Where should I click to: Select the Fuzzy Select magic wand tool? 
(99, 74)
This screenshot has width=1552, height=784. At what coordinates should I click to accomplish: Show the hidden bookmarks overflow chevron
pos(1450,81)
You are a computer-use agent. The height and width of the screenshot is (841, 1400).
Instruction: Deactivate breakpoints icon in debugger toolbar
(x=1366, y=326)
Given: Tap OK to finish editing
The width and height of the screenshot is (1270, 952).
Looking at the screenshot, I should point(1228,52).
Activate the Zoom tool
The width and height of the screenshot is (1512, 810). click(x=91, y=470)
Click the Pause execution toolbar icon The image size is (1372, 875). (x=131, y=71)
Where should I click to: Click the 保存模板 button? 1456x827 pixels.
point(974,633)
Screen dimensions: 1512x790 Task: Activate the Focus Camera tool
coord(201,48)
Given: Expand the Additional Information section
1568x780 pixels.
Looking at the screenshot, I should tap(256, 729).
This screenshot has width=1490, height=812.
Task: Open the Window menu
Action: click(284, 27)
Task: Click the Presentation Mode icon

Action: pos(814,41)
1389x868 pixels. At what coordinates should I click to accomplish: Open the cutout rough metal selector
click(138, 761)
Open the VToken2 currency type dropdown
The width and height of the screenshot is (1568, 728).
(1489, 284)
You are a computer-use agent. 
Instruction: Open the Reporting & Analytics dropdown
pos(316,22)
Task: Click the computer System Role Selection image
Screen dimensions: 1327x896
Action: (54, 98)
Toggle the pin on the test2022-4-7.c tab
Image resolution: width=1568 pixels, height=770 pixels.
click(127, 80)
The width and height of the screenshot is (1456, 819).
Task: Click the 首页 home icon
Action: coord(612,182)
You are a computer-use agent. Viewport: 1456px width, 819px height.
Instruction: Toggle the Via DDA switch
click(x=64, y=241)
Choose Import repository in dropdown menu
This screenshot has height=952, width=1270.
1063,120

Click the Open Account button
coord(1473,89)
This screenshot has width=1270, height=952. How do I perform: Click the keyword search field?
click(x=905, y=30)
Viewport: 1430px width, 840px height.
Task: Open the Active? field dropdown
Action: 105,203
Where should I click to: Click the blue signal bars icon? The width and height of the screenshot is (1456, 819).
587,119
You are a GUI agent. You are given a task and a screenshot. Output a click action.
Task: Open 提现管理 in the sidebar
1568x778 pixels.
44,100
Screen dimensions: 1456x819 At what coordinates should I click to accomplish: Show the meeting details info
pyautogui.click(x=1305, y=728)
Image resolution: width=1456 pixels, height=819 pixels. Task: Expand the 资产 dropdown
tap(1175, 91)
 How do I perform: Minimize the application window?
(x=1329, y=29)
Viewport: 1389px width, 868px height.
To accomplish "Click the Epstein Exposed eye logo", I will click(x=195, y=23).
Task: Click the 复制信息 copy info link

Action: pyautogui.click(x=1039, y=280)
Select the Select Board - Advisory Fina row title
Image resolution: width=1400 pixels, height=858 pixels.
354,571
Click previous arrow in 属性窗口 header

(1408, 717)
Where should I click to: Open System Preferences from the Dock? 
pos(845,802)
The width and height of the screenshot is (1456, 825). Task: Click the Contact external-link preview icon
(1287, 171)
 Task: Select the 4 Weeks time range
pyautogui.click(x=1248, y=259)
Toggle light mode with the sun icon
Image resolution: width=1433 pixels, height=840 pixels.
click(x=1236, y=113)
:::
Considering only lines of the records that hold the string "computer", state how many there are and nothing else.

4